Laura Miller says here that 

Tolkien himself admitted to a correspondent that Tom is “not an important person—to the narrative,” but then, crucially, he added that Tom does represent “something that I feel important, though I would not be prepared to analyze the feeling precisely. I would not, however, have left him in, if he did not have some kind of function.”

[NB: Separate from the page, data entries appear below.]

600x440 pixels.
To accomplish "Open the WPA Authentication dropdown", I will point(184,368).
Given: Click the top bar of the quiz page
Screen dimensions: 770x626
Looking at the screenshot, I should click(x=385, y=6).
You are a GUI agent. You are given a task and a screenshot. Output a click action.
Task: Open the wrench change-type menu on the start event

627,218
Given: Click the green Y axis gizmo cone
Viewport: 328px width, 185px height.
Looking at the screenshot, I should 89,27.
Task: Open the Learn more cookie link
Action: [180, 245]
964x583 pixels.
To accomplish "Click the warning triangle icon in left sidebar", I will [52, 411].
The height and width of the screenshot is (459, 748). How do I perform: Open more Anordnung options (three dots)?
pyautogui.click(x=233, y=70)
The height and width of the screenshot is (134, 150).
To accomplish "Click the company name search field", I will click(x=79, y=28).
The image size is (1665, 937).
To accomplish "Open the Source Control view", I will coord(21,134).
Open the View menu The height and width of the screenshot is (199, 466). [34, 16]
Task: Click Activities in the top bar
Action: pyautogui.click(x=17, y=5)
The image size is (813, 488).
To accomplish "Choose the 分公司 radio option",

Tolkien resisted explaining Tom … 

Well, not really. If she had kept quoting the letter that she was quoting — a very long April 1954 letter to Naomi Mitchison — we’d have seen: 

I might put it this way. The story is cast in terms of a good side, and a bad side, beauty against ruthless ugliness, tyranny against kingship, moderated freedom with consent against compulsion that has long lost any object save mere power, and so on; but both sides in some degree, conservative or destructive, want a measure of control. but if you have, as it were taken ‘a vow of poverty’, renounced control, and take your delight in things for themselves without reference to yourself, watching, observing, and to some extent knowing, then the question of the rights and wrongs of power and control might become utterly meaningless to you, and the means of power quite valueless. It is a natural pacifist view, which always arises in the mind when there is a war. But the view of Rivendell seems to be that it is an excellent thing to have represented, but that there are in fact things with which it cannot cope; and upon which its existence nonetheless depends. Ultimately only the victory of the West will allow Bombadil to continue, or even to survive. Nothing would be left for him in the world of Sauron. 

Which is a very revealing, very helpful, and very “explanatory” comment. 

The Rings of Power really does sound like a terrible show. I haven’t seen a minute of it.